Mueller is following the script of former special prosecutor Kenneth Starr, who, having failed to find wrongdoing in then-President Bill Clinton’s real estate deals, examined his relationship with Monica Lewinsky instead.
At the moment, Mueller’s investigation seems to boil down to two questions:
- Why did President Donald Trump fire former FBI director James Comey?
- Did the president extort or blackmail Stormy Daniels and Karen McDougal into signing non-disclosure agreements, or did they do so voluntarily?
Neither of these questions can (likely ever) be answered definitively.
Why did Trump fire Comey? How can we ever know what was in the president’s mind?
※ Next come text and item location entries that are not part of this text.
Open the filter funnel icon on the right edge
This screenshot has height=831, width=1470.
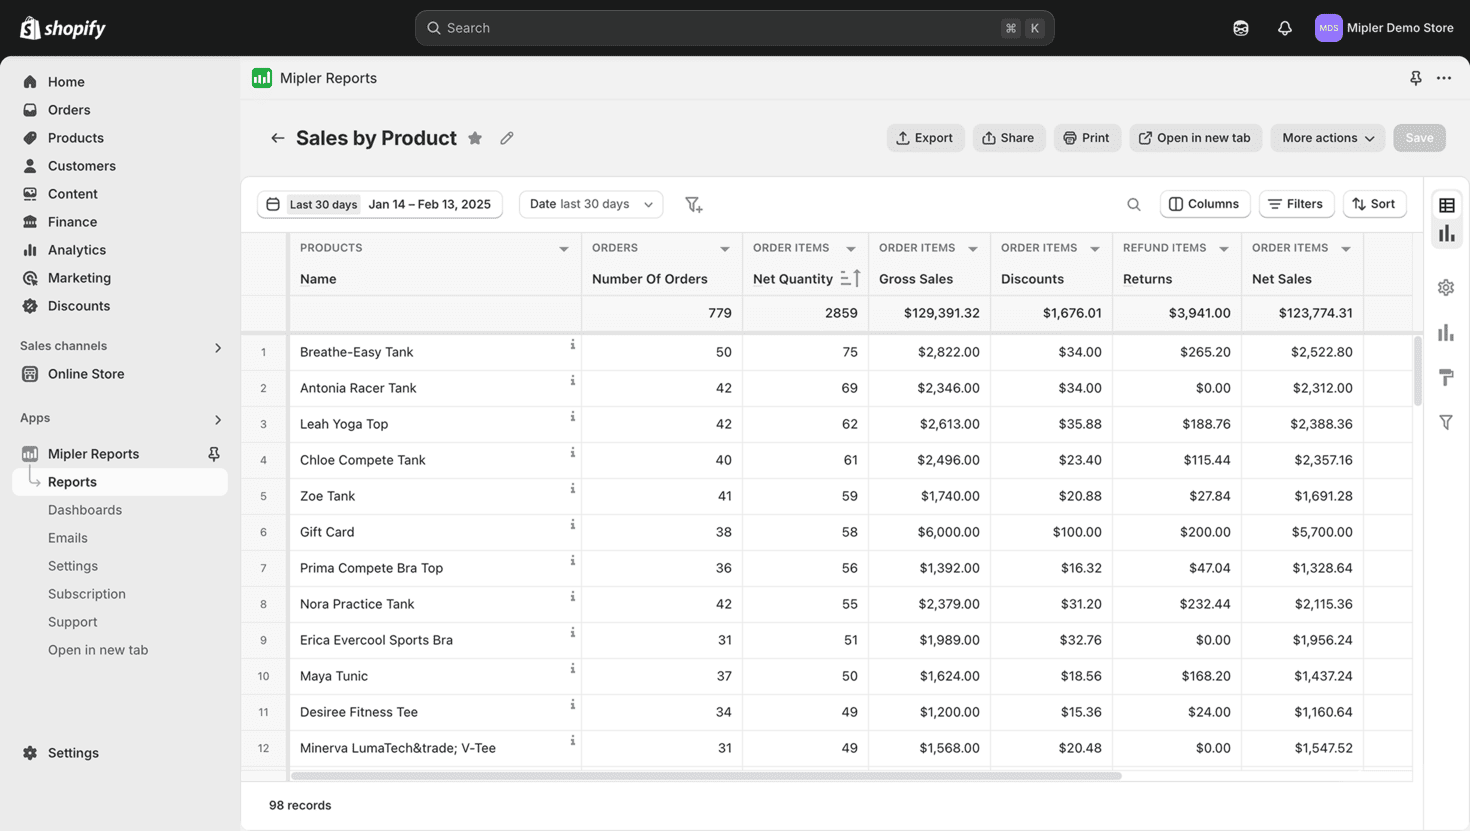pyautogui.click(x=1446, y=422)
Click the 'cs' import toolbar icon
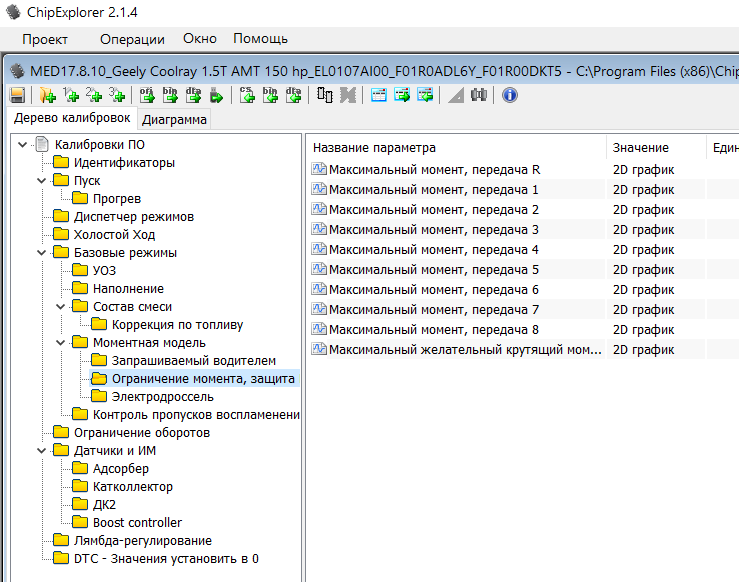This screenshot has height=582, width=739. (x=247, y=95)
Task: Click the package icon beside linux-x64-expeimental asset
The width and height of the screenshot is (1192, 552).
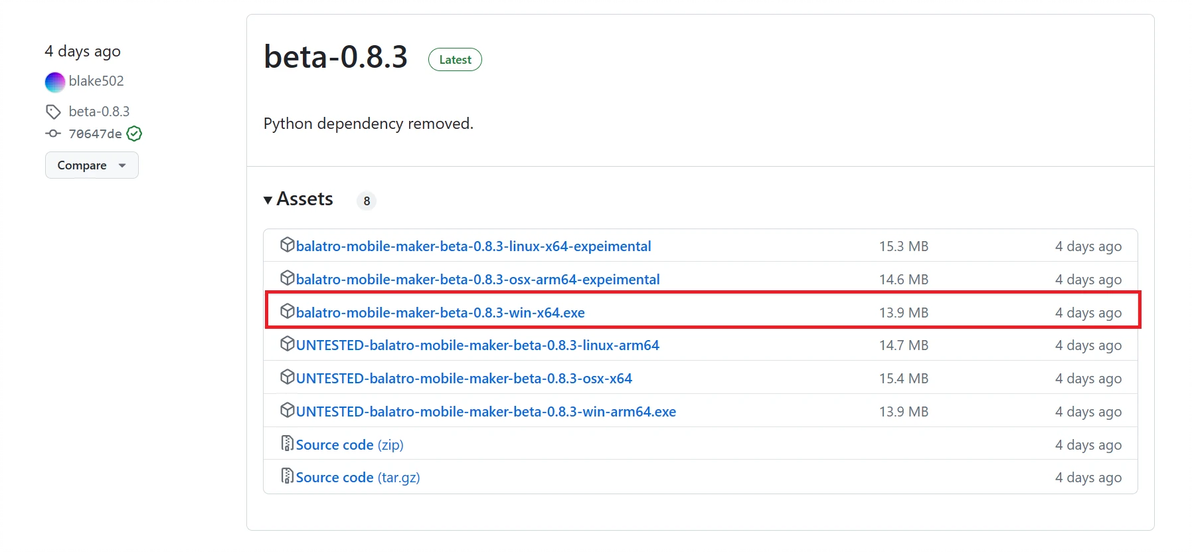Action: (287, 245)
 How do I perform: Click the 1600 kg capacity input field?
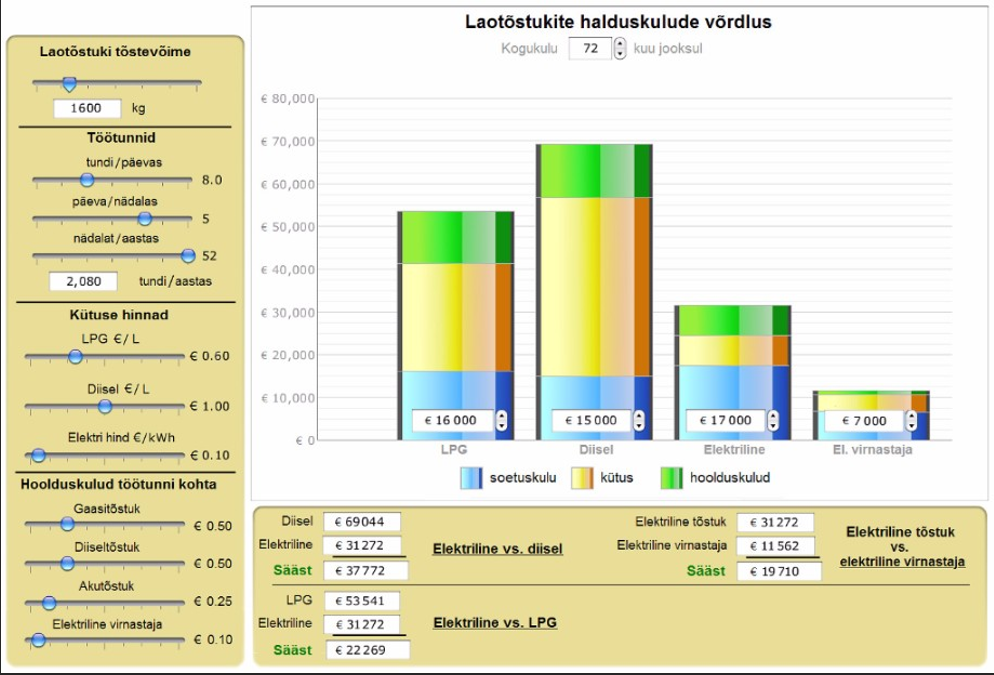pos(87,108)
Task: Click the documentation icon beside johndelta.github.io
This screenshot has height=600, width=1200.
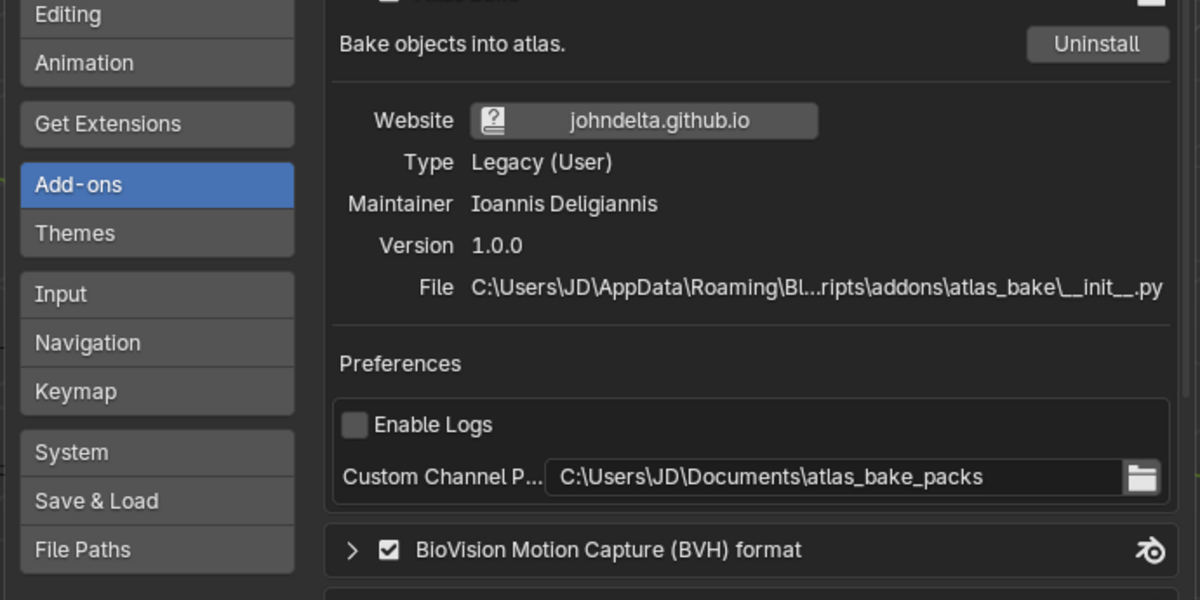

Did he act because he decided it was the best way to end the investigation?
Or was it because he was angry that Comey told him — and the world — about the unverified Russia dossier without saying that it was paid for by Hillary Clinton’s campaign?
Or was it unrelated to Russia and based on a feeling that he had overly politicized Comey’s office with his on-again, off-again statements about Clinton’s emails that displease both sides?
Or did he feel he needed an FBI more attuned to fighting terrorism or fighting crime? How can we ever know beyond a reasonable doubt. To seek to end a presidency based on the murky answers to this basic question is a political impossibility.
The second question has a clearer answer.
Of course the women signed the NDAs voluntarily in order to take the money they were offered. It might not be seemly to buy a person’s silence by paying her money, but it’s not illegal. Only if either woman was threatened, extorted or forced to sign the agreements would there be any criminal liability.
These women were in it for the money. That was how they each lived. To pretend that Trump or his lawyer, Michael Cohen, had to force them to take the cash is like imagining one would have to force a hungry lion to eat.
The fact that Stormy Daniels fell for Trump’s pretense that he would bring her on his television show is a testament to her gullibility, not Trump’s illegality.
Let’s telescope months of wading in the mud and get to these essential questions.
Mueller has two choices. He can step up to the plate and prove that Trump meant to derail the Russian collusion investigation by firing Comey or that he blackmailed these women.
If he can’t do that, Mueller should step down and stop wasting our time with this garbage.
Dick Morris is a former adviser to President Bill Clinton as well as a political author, pollster and consultant. His most recent book, “Rogue Spooks,” was written with his wife, Eileen McGann.